Manufacturing activity deteriorated further in December, with the ISM Manufacturing PMI falling to 47.9%, a 0.3-percentage point decrease from November's 48.2% reading and the lowest level of 2025. Economic activity in the manufacturing sector has now contracted for the 10th consecutive month, following a brief two-month expansion that was preceded by 26 straight months of contraction.

Key Metrics Signal Broad-Based Weakness

The December report hit "all of the gloomy notes—continuing sluggish demand, trade and tariffs anxieties, and economic and geopolitical uncertainty—that typified the year," according to ISM analysis.

Key subindex readings for December:

  • Production Index: 51.0 (down from 51.4), still in expansion territory but decelerating
  • New Orders Index: 47.7 (improved from 47.4), remaining in contraction
  • Employment Index: 44.9 (up from 44.0), contracting at a slower pace
  • Inventories Index: 45.2 (down sharply from 48.9)
  • Prices Index: 58.5 (unchanged), indicating persistent input cost pressures

The reading showing US manufacturing activity contracted at a faster rate was led by pullbacks in production and inventories.

Sector GDP Impact

The breadth of weakness intensified in December, with 85% of the sector's GDP contracting compared to 58% in November. Of the six largest manufacturing industries, only Computer & Electronic Products expanded in December.

The Apparel, Leather & Allied Products and Textile Mills sectors reported contraction, consistent with the challenging environment facing consumer-focused manufacturing segments.

Tariff Uncertainty Weighs on Activity

U.S. manufacturing activity decreased to its lowest point of 2025 last month, significantly affected by continued tariff uncertainty and weak demand. The unpredictable trade policy environment has complicated planning and investment decisions for manufacturers, contributing to the sector's prolonged weakness.

Some positive signs emerged despite the overall contraction, including improvements in backlog of orders (45.8 vs 44.0) and new export orders (46.8 vs 46.2). The customers' inventories index remaining in "too low" territory (43.3) suggests potential for order growth if demand stabilizes.

Global Manufacturing Weakness Persists

International data supports the narrative of synchronized global manufacturing weakness. Eurozone manufacturing PMI remains in contraction territory, while China's official PMI has fluctuated around the 50 threshold. The global manufacturing slump reflects both demand weakness and ongoing adjustment to post-pandemic supply chain normalization.
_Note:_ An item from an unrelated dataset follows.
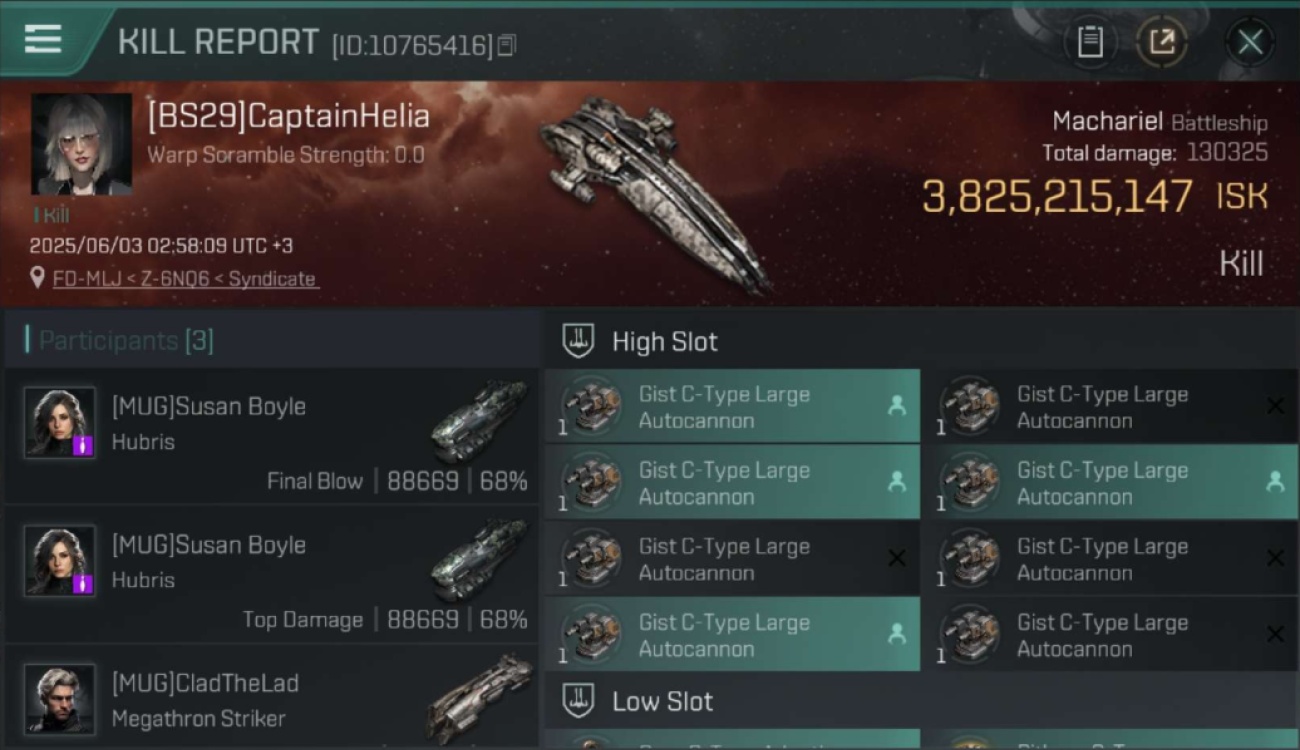Image resolution: width=1300 pixels, height=750 pixels.
Task: Toggle the person icon on the second-row right autocannon
Action: (x=1275, y=482)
Why This Matters to Investors

The manufacturing contraction carries significant implications for equity markets and investment strategy:

Sector Rotation: Industrial and materials stocks face continued headwinds, while defensive sectors may attract increased investor interest. The persistent weakness supports the case for quality-focused and defensive positioning.

Federal Reserve Policy: Continued manufacturing weakness provides cover for the Fed to maintain an accommodative stance, potentially supporting rate-sensitive sectors like real estate and utilities.

Earnings Expectations: Companies with significant manufacturing exposure may face margin pressure, particularly with input costs remaining elevated despite weak demand.

Precious Metals: Manufacturing weakness and tariff uncertainty have contributed to safe-haven flows into gold and silver, supporting the precious metals rally.